One more prediction: no one at OPM will lose their jobs over this debacle.  The director might be reassigned, but the rank-and-file bureaucrats will remain with the agency, sustaining the same level of unsatisfactory performance.  This follows the example of recent personnel actions at TSA, where the agency director was moved to another post after it was learned that security personnel missed 95% of all weapons and explosives being "smuggled" onto planes in training exercises.  

Until federal incompetents are fired--and stripped of pensions and other benefits--disasters like those at OPM and TSA will continue.  As we've noted before, there is virtually no accountability in the federal system.  Managers and executives engage in behavior that is negligent or criminal and most receive nothing more than early retirement and a fat government pension.  

More disturbingly, the Obama Administration has developed a neat trick to explain away virtually any bureaucratic snafu.  Whatever the problem, whether its an AMTRAK train that crashes at 106 mph (on a curve rated for 50), or a sensitive computer network with less security than Amazon.com, the problem isn't the engineer or the managers in charge; it's a lack of spending on infrastructure.  If we had only allocated more millions--or billions--the accident or security breach would have been prevented.

Rubbish.  At OPM, AMTRAK or any other federal agency, it's up to management to set priorities and fund them.  Apparently, the vulnerability of OPM's personnel databases was an open secret, yet no one was in a hurry to fix the problem.  The agency kept grinding along, and we'll assume that managers kept collecting the bonuses.  After all, it's the federal way.  And when China's Ministry of State Security (MSS) recruits a high-ranking American to give away our crown jewels, no one will bother to connect it to OPM, and the utter ineptitude that opened the door.                      


            

3 comments:

Neil said...



Think about what might happen to a federal investigator who is on the trail of a Chinese spy. He might find his personal information suddenly used to destroy his credit, empty his bank account, repo his car and house, etc. Distracting, yes?
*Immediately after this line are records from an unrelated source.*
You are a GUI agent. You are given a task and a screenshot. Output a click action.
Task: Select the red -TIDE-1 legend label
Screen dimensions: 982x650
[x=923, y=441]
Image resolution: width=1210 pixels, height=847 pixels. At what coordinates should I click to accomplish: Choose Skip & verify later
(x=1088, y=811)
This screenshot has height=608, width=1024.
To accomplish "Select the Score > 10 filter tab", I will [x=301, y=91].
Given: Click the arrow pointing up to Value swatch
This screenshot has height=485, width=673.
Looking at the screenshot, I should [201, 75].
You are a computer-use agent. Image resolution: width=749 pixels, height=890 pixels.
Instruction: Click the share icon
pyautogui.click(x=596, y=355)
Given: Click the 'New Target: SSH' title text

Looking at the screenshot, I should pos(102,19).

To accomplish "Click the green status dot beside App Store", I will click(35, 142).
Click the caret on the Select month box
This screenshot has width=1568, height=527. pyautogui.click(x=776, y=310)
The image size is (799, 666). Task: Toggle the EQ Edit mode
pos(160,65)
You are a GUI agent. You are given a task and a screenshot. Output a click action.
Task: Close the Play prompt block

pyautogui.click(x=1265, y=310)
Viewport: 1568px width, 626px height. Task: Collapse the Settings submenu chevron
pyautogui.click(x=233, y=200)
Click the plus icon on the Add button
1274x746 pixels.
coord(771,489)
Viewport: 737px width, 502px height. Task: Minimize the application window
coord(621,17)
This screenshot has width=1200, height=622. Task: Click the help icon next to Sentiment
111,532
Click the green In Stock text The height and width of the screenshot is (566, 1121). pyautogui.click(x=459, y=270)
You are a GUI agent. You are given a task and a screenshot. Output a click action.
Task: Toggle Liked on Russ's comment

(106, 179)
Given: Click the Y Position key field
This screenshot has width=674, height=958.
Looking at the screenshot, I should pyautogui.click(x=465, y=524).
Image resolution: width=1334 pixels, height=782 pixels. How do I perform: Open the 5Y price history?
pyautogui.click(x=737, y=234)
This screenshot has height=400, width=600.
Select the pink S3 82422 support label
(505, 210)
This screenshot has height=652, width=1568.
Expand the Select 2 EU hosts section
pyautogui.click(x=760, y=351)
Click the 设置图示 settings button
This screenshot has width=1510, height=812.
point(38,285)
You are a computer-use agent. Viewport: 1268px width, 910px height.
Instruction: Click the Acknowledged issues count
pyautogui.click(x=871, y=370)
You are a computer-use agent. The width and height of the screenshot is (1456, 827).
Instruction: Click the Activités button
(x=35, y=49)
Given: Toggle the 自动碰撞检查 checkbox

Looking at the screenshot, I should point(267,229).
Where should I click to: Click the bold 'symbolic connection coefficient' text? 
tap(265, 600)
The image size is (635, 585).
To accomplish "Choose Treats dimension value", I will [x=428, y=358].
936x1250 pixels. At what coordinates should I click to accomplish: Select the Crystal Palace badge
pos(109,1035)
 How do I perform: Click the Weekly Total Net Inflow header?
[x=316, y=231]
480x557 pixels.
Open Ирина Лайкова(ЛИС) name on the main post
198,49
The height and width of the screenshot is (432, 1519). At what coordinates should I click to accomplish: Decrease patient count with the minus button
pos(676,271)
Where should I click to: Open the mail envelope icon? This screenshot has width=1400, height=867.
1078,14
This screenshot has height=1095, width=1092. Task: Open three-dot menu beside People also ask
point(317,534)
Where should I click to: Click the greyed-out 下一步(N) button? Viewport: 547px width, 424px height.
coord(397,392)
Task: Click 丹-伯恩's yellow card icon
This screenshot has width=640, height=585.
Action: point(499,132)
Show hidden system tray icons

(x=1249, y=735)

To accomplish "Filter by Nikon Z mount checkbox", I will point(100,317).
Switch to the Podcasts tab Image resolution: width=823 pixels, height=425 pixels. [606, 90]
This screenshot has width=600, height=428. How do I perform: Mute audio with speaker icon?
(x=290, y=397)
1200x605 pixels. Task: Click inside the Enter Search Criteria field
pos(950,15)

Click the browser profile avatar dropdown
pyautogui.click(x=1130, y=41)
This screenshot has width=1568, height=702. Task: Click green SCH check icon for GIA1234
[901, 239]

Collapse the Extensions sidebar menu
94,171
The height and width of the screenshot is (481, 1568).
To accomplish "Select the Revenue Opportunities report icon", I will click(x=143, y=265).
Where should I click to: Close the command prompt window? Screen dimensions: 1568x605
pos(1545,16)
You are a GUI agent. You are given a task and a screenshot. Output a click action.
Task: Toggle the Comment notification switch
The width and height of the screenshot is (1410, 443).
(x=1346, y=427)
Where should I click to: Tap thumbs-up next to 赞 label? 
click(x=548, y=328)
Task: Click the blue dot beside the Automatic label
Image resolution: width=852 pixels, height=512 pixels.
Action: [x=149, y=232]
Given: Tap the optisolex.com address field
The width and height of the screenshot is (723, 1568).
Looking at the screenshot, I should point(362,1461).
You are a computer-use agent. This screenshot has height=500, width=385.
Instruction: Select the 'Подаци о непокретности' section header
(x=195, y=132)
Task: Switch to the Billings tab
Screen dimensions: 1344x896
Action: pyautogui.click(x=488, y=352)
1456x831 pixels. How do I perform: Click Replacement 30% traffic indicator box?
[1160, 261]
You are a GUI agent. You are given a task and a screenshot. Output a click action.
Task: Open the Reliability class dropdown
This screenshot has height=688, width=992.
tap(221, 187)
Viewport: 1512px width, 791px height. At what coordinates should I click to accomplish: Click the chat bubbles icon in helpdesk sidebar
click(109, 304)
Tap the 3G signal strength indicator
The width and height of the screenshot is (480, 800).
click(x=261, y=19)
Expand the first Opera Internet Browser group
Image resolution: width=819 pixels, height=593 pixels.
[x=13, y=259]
We may as well dismiss the entire NSA and CIA and start over again.

Mick Kraut said...

"The inspector general at the Office of Personnel Management (OPM), which keeps the records and security-clearance information for millions of current and retired federal employees..."

This is understating it significantly. I keep reading headlines and ledes claiming that this is affecting "Federal employees" as if to say that it is only affecting Federal employees or Federal retirees.

That simply is not true.

OPM handles the background investigations for Federal employees and for government contractors as well. So if you've worked as a government contractor and never as a government employee and either had a periodic re-investigation or an initial clearance performed then most likely your records were part of the haul the Chinese just made off with. I saw someone on "background" say that they think that everyone who has held a clearance since 1982 was included in the records that China extracted.

So the scope of this is far beyond "Four million Federal employees and retirees" you are dealing now with not only cleared Federal personnel but also the contractors that support them.

...in Langley
...at the Pentagon
...at every US Military base worldwide
...CIA
...NSA
...DIA
...NGA
...ODNI
...ONI
...Dept of State
...Dept of Energy

This is a massive breach - a debacle on every level...The CI implications are staggering and woefully under-reported...

SwampWoman said...

Hunh. Since SwampMan and I have both worked as Federal contractors in the past (once, before we decided it was too much of a pain in the butt), I suppose our records were in there somewhere, as were those of all of our employees at the time. I also worked for a governmental department for a short period of time as an employee before I decided it was too big of a pain in the butt, too. I wonder if my assessment of the governmental department that I worked for is in there someplace (a CF of incompetence orders of magnitude above any in which I had come across outside the government).